Quand j'ai été affecté au Comité de l'examen de la réglementation, on m'a dit que c'était un comité peu populaire. Maintenant, je vois que nous allons interpréter la Loi sur l'imputabilité fédérale, et j'en suis ravi.
J'ai l'impression que nous avons un problème, ici, quand tout est exprimé en dichotomies. Si on ne fait pas passer ce projet de loi — ce sont les sites Web qui le disent — nous avons tort. Si nous passons 45 heures à entendre des témoins, mais que pendant 35 de ces heures, en tant que politiciens, nous menons notre campagne politique de la semaine, ce n'est pas un véritable examen du projet.
En fait, si les lobbyistes sont d'anciens membres de l'équipe libérale, ce sont des affreux et on ne devrait pas les laisser faire. Mais si ce sont d'anciens membres de l'opposition conservatrice, alors ça va. Alors je voudrais laisser de côté cette dichotomie du bien et du mal, du rouge et du bleu — je ne virerai jamais au bleu, monsieur Poilievre, mais probablement au rouge — et nous concentrer sur élément, un élément très positif, un plan d'action au sujet de ce dont a parlé Mme Flis, et c'est l'idée du conflit d'intérêts tel qu'il est défini par d'autres sociétés. Je vous le propose parce que selon moi vous avez le devoir, comme le disait en fait M. Martin, de vous autodiscipliner, et plus vite que cela.

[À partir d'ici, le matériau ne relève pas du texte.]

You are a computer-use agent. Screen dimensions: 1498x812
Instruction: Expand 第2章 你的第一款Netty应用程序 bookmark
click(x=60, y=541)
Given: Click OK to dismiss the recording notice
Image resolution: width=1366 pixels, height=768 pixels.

Les gouvernements du pays travaillent en partenariat avec les ordres des avocats, les ordres des dentistes, les ordres des psychologues, etc., et ils se disciplinent d'eux-mêmes. Mais c'est un partenariat, parce que le gouvernement vous donne un projet de loi d'initiative parlementaire et dit, établissez vous-mêmes vos règles. Ce n'est pas sans faille, mais les avocats peuvent être rayés du Barreau et des accusations criminelles sont portées contre eux, etc.

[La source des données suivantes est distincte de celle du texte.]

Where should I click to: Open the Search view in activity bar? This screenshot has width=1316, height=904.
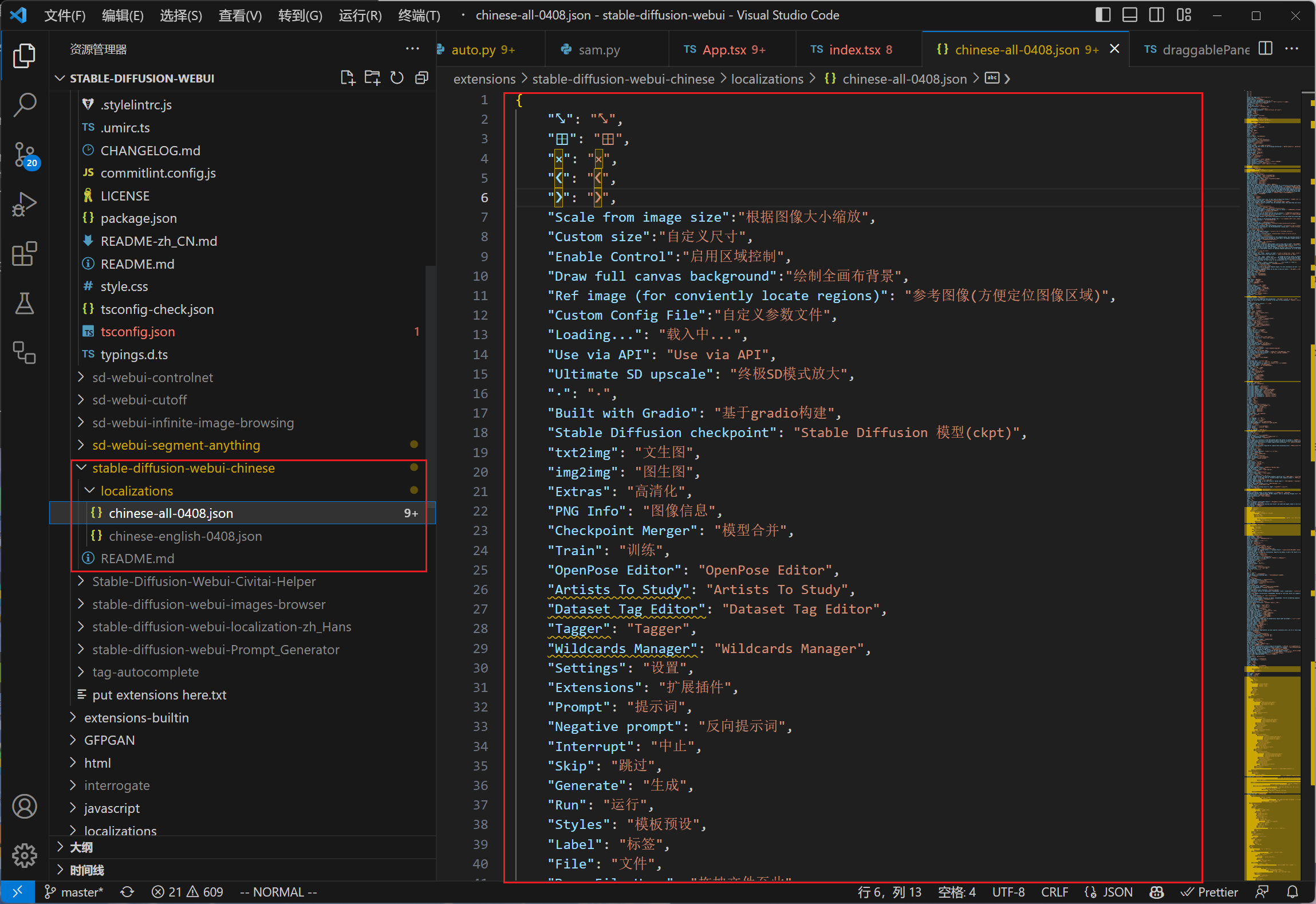click(x=25, y=105)
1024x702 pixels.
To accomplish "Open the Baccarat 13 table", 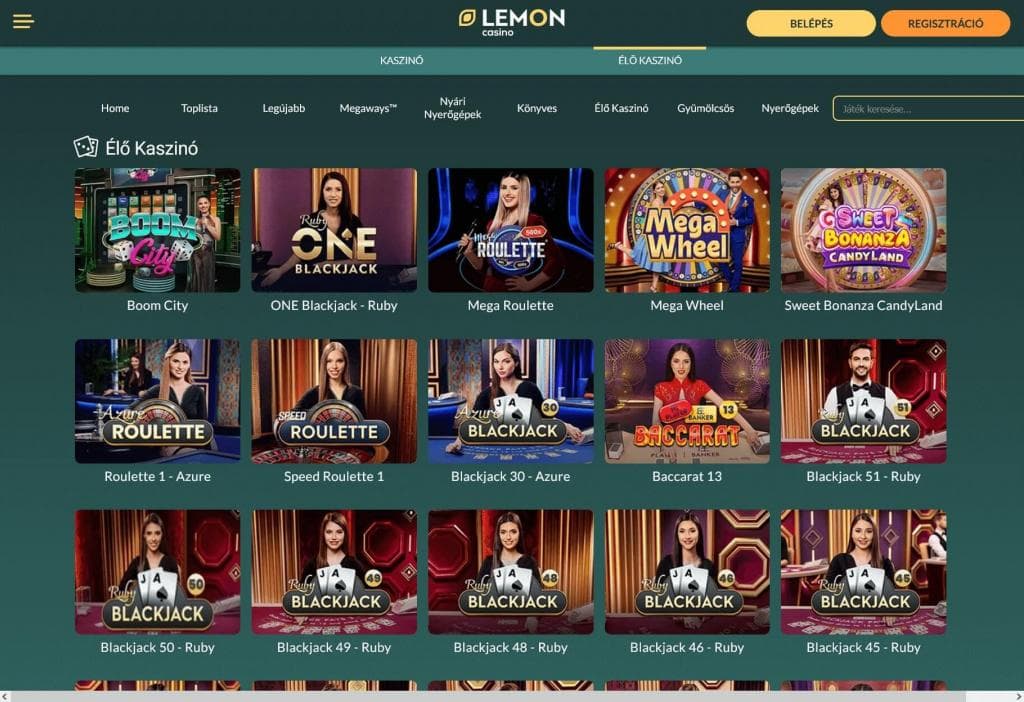I will click(x=687, y=401).
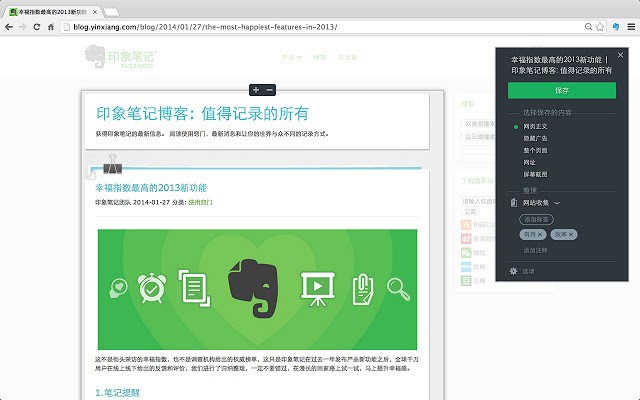This screenshot has height=400, width=640.
Task: Click the browser back arrow
Action: pyautogui.click(x=9, y=27)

Je pense que ce pourrait être quelque chose à faire. Comme vous le savez peut-être, quand il y a conflit d'intérêts, dans les ordres des psychologues et des avocats du pays, si vous connaissez les affaires d'un client et voulez aller travailler pour un autre, vous n'en avez pas le droit. C'est tout à fait le même genre de situation ici.